___ Text block ___
Ireland has benefited from the growth in fintech in recent years, according to Fitzgerald. “The sector has exploded over the past five years and didn’t really exist 10 years ago. As a result of Brexit a lot of firms that would have picked the UK are now picking Ireland as a location. We have seen a lot more global players establishing in Ireland, particularly in the payments and e-money spaces. We help them to navigate the regulatory environment here.”

Insuretech is an up and coming segment, according to Flynn. “It is less well developed but we are seeing a lot of product-level innovation. Ireland is only starting out as an insuretech location. That’s a space where there is a huge opportunity for this country.”

Crypto activities

And then there is crypto. “People can get nervous of crypto,” he says. “But it is getting to the point where crypto assets and currencies are starting to penetrate established investment markets. We are receiving a lot of inquiries in relation to it, and there is a lot of interest globally in Ireland as a domicile for all sorts of crypto activities.”

Interest is one thing but translating it into growth is another. And that means dealing with the time-to-market issue.

“There are parts of fintech which are not regulated such as digitalising activity in non-regulated areas,” says Flynn. “But speed to market for regulated activities depends on the licensing turnaround by the Central Bank.”

“The Central Bank is quite a prudent regulator,” Fitzgerald adds. “That means it will put the time in to review applications and ensure people are fit to hold a licence. But tech companies are so fast-paced they can get frustrated with the process. However, once companies do have a licence in Ireland they find it easier to do business in Ireland. There is a good business environment and culture here.”

That very robust approach to licensing applications led some companies to choose to locate in countries like Luxembourg, Belgium and Malta instead of Ireland in the wake of Brexit. However, Flynn says there is an element of buyer’s remorse now among those firms as a result of talent and other issues.
___ Extracted information ___
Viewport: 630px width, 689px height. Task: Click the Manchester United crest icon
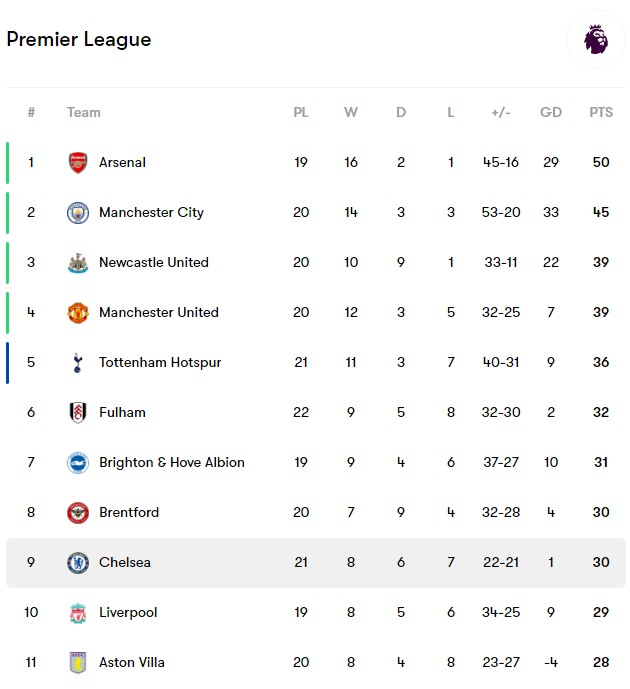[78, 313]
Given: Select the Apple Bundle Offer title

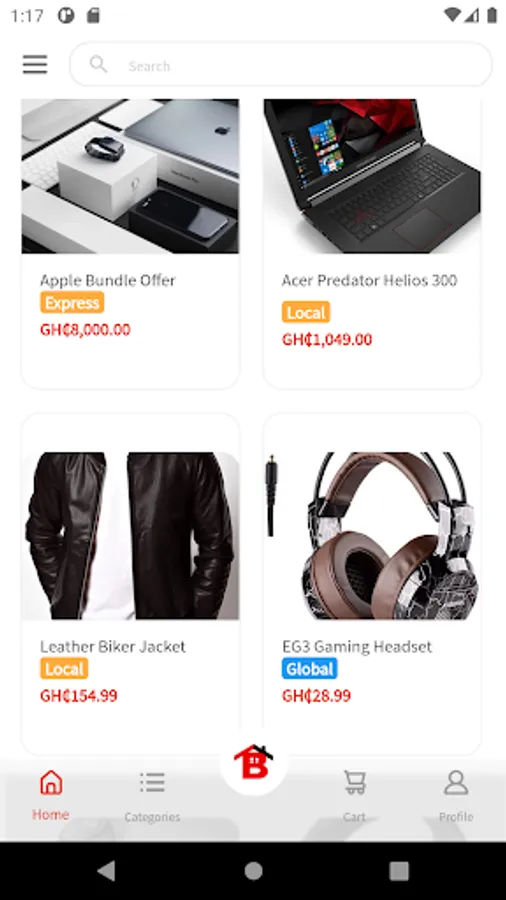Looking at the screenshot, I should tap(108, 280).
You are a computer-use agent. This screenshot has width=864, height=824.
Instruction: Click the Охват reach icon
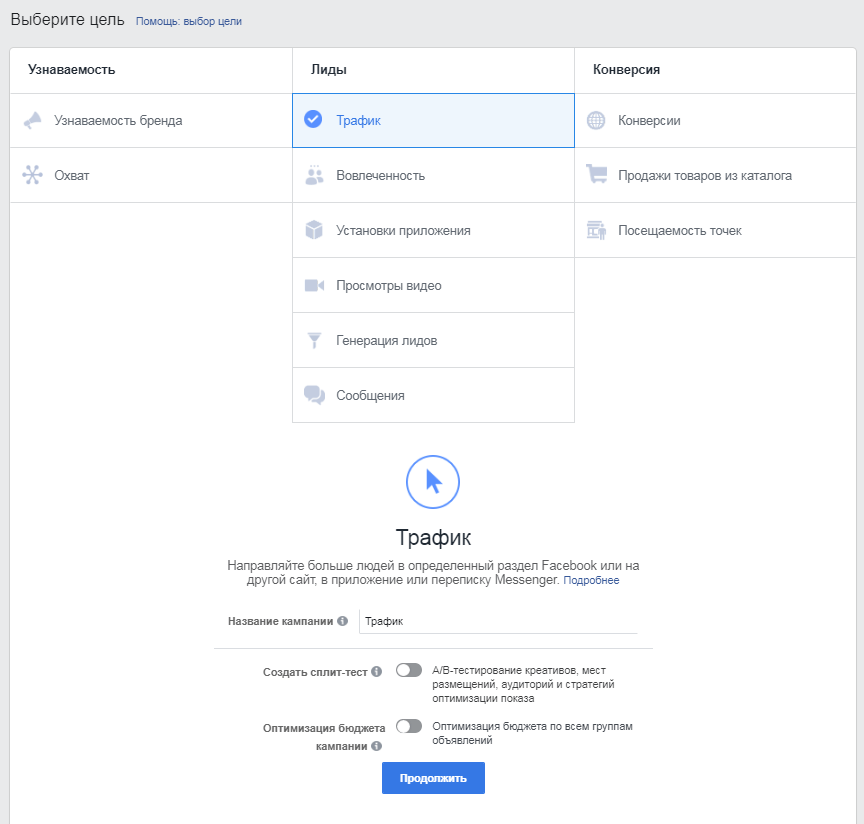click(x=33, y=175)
___
** Work instructions **
1. Repeat the part of the article on Irish fintech that begins at the words "Insuretech is an" and stops after the words "the time-to-market issue.".
2. Carry the article on Irish fintech forward from the point where it stops.
None of the data above has any bearing here.

** Final results **
1.
Insuretech is an up and coming segment, according to Flynn. “It is less well developed but we are seeing a lot of product-level innovation. Ireland is only starting out as an insuretech location. That’s a space where there is a huge opportunity for this country.”

Crypto activities

And then there is crypto. “People can get nervous of crypto,” he says. “But it is getting to the point where crypto assets and currencies are starting to penetrate established investment markets. We are receiving a lot of inquiries in relation to it, and there is a lot of interest globally in Ireland as a domicile for all sorts of crypto activities.”

Interest is one thing but translating it into growth is another. And that means dealing with the time-to-market issue.

2.
Virtual asset

But Ireland is still likely to continue to lose out if the timing issue isn’t resolved. Flynn says the Netherlands has already issued licences to a number of virtual asset service providers while Ireland has issued none. There is also the issue of unpredictability of timelines with a Mifid (Markets in Financial Instruments Directive) application frequently taking twice as long to process as the six-month period guided.

Part of the issue could be that the Central Bank has no mandate other than to regulate. “There is a debate in the UK about giving regulators promotion of the financial services sector as a subsidiary part of their mandate,” says Flynn.

The innovative and early-stage nature of many firms in the sector should also be recognised. “The UK has introduced sandboxes for firms to road-test products and services. We don’t have that here. People need space to test and scale things up. It’s a long and difficult process to get a licence, and you don’t even know if your product will work.”

That said, the Central Bank’s reputation as a very robust regulator should be safeguarded.

“The Central Bank is a really good regulator,” says Flynn. “It has a very good reputation in Ireland and internationally for its standard of regulation and supervision. It’s as good as you’ll find anywhere in Europe. But if we want to be known as a jurisdiction for growth and innovation we have an issue to address in terms of speed to market.”